The premiere EP “Ape Twin” was the Garden State Gargoyle’s first offering to the world showcasing his storytelling and descriptive penmanship with tracks such as “Breakin Nooze,” “Cloud Atlas,” and the foreshadowing first collaboration with producer Roper Williams (AKAI SOLO, Pink Siifu, YOUR OLD DROOG) on the deceased mermaid’s love letter “Egyptian Mermaid Lust.” After this collaboration and forming a friendship connecting through the shared interest in music, movies, and mutual hate of mediocrity, Fatboi Sharif & Roper William’s GANDHI LOVES CHILDREN was brought into the world. On Gandhi Loves Children, Roper created a different world for each song leaving room for Sharif to expand on his audio spiral soup of thought.
Coming off his breakthrough album, leaving an impression on many new listeners, Fatboi followed up with a 6 track EP Cyber City Society. Produced entirely by phenomenal stream-of-consciousness dart thrower “Lungs/Lonesword” of the Tase Grip collective. Lonesword’s production is its own sub-genre of underground music that became the perfect soundscape for Sharif’s imagination to run rampant on.
2022 brought us Fatboi Sharif & noface’s cult classic, Preaching in Havana, courtesy of boutique label Purple Tape Pedigree. An album about fear, and life, and death, and soul searching– finding God in babylon.

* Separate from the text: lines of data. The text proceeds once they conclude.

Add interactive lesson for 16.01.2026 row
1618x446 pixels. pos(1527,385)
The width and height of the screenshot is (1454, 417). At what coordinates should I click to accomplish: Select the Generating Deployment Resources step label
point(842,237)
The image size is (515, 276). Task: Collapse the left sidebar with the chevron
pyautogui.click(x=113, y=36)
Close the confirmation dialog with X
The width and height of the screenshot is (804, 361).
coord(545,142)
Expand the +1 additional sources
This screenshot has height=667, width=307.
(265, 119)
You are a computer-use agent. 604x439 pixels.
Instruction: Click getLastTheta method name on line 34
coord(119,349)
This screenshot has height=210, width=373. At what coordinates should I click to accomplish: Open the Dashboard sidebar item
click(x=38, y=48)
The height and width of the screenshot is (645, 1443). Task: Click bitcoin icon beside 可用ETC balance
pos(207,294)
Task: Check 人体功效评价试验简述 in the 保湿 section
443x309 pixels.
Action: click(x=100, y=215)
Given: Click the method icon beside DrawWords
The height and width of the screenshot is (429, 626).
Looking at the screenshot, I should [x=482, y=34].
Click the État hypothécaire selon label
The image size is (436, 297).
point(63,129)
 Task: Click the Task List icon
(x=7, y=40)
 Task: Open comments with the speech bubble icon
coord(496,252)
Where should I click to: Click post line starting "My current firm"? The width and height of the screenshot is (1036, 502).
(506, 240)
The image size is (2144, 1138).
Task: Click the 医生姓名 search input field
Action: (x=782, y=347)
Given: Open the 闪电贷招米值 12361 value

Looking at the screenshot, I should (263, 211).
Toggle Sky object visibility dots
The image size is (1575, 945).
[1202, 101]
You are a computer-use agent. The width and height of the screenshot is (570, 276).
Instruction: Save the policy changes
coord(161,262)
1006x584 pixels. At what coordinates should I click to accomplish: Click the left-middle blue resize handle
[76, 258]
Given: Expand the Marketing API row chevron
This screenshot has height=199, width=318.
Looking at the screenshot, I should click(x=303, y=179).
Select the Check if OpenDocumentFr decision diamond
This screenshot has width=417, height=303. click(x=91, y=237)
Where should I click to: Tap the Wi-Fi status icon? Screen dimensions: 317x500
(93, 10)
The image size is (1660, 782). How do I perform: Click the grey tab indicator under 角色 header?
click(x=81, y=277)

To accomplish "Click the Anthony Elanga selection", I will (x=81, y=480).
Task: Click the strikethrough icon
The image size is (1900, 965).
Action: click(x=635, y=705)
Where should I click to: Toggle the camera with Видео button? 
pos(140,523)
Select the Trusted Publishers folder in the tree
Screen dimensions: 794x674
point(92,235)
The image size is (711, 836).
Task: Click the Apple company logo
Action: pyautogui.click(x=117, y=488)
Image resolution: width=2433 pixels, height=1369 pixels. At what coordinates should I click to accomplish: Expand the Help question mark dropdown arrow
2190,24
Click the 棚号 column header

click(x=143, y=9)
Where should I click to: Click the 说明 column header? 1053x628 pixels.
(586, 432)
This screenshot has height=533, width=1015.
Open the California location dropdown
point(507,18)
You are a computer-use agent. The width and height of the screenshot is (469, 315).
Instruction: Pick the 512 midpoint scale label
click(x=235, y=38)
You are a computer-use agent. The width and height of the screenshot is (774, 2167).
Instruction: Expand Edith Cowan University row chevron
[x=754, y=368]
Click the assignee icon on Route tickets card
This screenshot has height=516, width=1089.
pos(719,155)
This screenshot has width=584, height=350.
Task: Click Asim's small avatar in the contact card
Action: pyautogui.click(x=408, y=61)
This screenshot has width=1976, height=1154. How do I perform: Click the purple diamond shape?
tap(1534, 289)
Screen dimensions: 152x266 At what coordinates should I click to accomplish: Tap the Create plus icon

Fatboi Sharif teams back up with producer Roper Williams for their 2023 EP, Planet Unfaithful. His remarkable flow, something between a possession and a bad trip, matches well with the swirling samples. Bruiser Wolf and Elucid lend a hand as collaborators on this project as well. Later that year Sharif collaborated with Steel Tipped Dove for the Decay LP, released on Backwoodz Studioz. “An anomaly. In an era of microwave projects and email collaborations, the duo spent more than a year writing, recording and mixing Decay together in Dove’s Brooklyn studio. At a moment when many independent hip-hop projects are sonically predictable, easily categorized, and derivative, Decay is unapologetically experimental,” says the Backwoodz label website. To cap off the year, Sharif scratched off a bucket list accomplishment by bringing one of his idols, Bigg Jus, back outside to collaborate on the two-man mission EP that is, 2023’s Insomniac Missile Launcher. Fully produced by Bigg Jus, who also rapped some of his best verses on each track.
Accomplishing one of his life goals didn’t stop Fatboi from coming right back at the top of 2024 with Roper Williams to deliver one of his best and most unique projects to date. Billed as an album but dressed as a single on the DSPs, Fatboi & Roper’s “Something About Shirley” in a concise, dense roller coaster soundscape with a 10-minute run time. Later in the year Sharif joined teams with multi talented Duncecap for their exciting EP – Psychedelics Wrote the Bible. This trip only lasts for about 11 minutes, but like any intense psychedelic experience, your sense of time will get totally warped by it anyway. Lyrically he’s inspired to paint pictures like Stephen King, Oliver Stone, Stanley Kubrick, Clive Barker, David Lynch, and Ernest Dickerson. A literature titan and comic villain-like figure, Fatboi is one of the most charismatic and embracing individuals you’ll have the pleasure of meeting.